Down market
Robert Skidelsky
Money: Whence it Came. Where It Went John Kenneth Galbraith (Andre Deutsch £4.25).
John Kenneth Galbraith is an original and brilliant economist with a gift for popularising his ideas. This has long made him suspect in the academic world, where unreadability and limited sales are commonly held to be proofs of excellence. Both his delightful irreverence and his ability to put difficult concepts in simple and elegant language are much in evidence in this book. The final theme, too, is familiar from his earlier works. It is, briefly, that the growth of corporate power — big businesses and trade unions — has invalidated the conventional wisdom of economics textbooks, demanding the permanent corrective of wage and price controls. What is new to readers of Galbraith is the theme's setting: a history of money.
The question round which the whole book revolves concerns the role of money in economic dynamics. Are changes in the supply of money the cause or consequence of changes in economic activity? This is at the heart of today's debate between the monetarists and their opponents. Galbraith examines the
evidence historically. Not unexpectedly he 'finds against the monetarists: that change in money supply is usually a response to needs and opportunities elsewhere in the economy.
Till the end of the eighteenth century, the most clamant needs were those of govern ments. Governments needed money to fight wars. Since they could not or would not raise it by taxes they either had to create it themselves or (more usually) create banks to do it for them out of their deposits. It was these needs which gave William Paterson the chance to found the Bank of England in 1694 and launched the short, but spectacular, career of John Law and the Banque Royal of France in 1716. Inevitably, the over-enthusiastic creation of money led to the collapse of the issuing authority's currency, but not before economic and/or political activity had been beneficially stimulated. To some it will seem perverse of Galbraith to choose this moment to remind us of the benefits of inflation. His main point is simply that financial wizards are not the creators of economic miracles. They are simply "men in the right places at the right times."
Galbraith's most searching examination is of monetarist claims in the twentieth century. The claim made for the Federal Reserve System and other central banks was that by "managing" the money supply they could even out the dreadful nineteenth century fluctuations in
economic activity. The interwar record disproved it. In America, monetary management
"heightened the boom and accentuated the bust." One problem was the inability to get the timing right. But more important, the underly ing forces in the economy were too strong to be reversed by monetary manipulation. Having reached this conclusion for America, it is disappointing to find Galbraith taking the usual view that an overvalued pound was mainly responsible for Britain's unemployment in the 'twenties. The truth is that no currency management, however skilful, could alone have solved Britain's problems then, or later.
Monetary policy was not finally discredited till the Depression, when it was shown that though banks might make funds available they could not cause them to be borrowed.
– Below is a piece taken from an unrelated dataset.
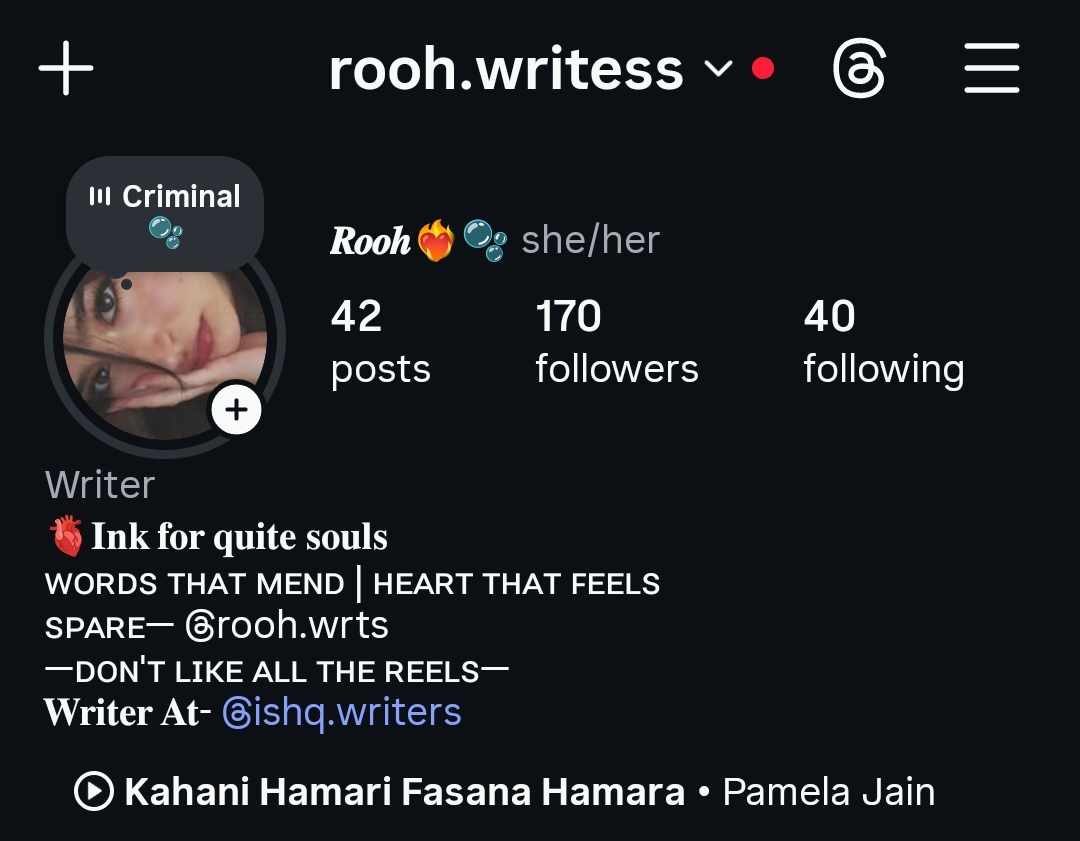Open the @ishq.writers Threads link
The image size is (1080, 841).
coord(342,712)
This was revealed by a remarkable monetary experiment in Roosevelt's first year. Under the influence of the new monetarism of Irving Fisher, the American government tried to engineer reco very by raising the price of gold, thus making available more dollars and more reserves. There was little or no effect on industrial activity. Roosevelt's adviser, Professor George Warren was, Galbraith writes, "one of the first in a long line of monetary reformers extending
to Professor Milton Friedman in our own day who have hoped that their changes would make other and more comprehensive government action unnecessary. They are monetary radicals because they are political conservatives.
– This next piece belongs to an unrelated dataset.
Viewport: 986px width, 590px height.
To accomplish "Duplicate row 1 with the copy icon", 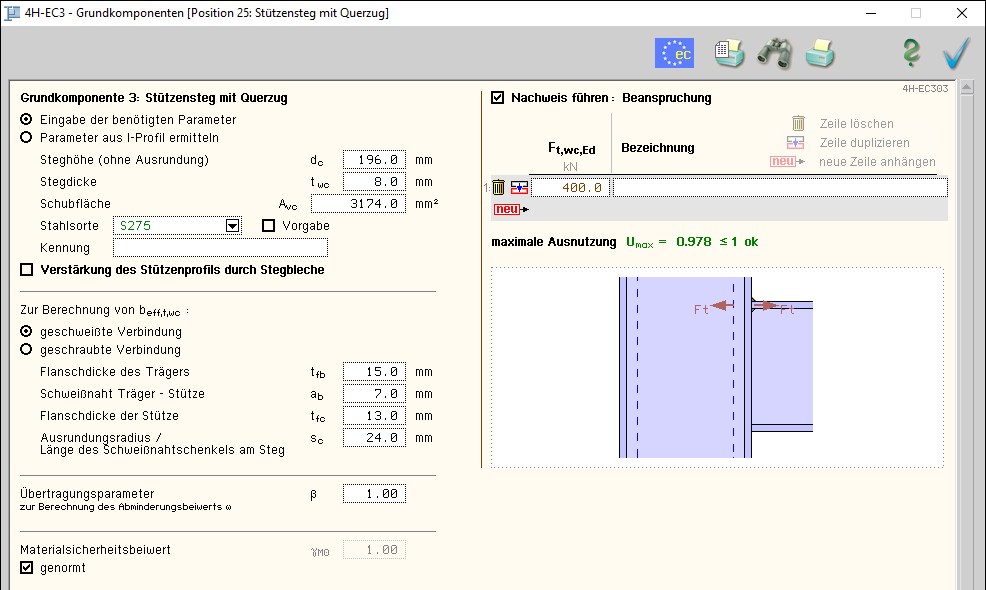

The Keynesian Revolution was born out of the failure of interwar monetary policy. As Galbraith puts it: "It became necessary for the government to make spending not permissive but assured. This it did by borrowing and spending itself — by fiscal as opposed to monetary policy." Now after twenty years of peacetime success, fiscal tools have been blunted by the growth of corporate power, leaving us with the grim alternative of inflation or depression. Building on his wartime experience of administering price controls, Galbraith has become indefatigable in urging their adoption as a permanent part of peacetime economic machinery. I personally find the case convincing. But whether one does or not, his book should provide all budding monetarists with pleasurable instruction in the rise and fall of monetary policy.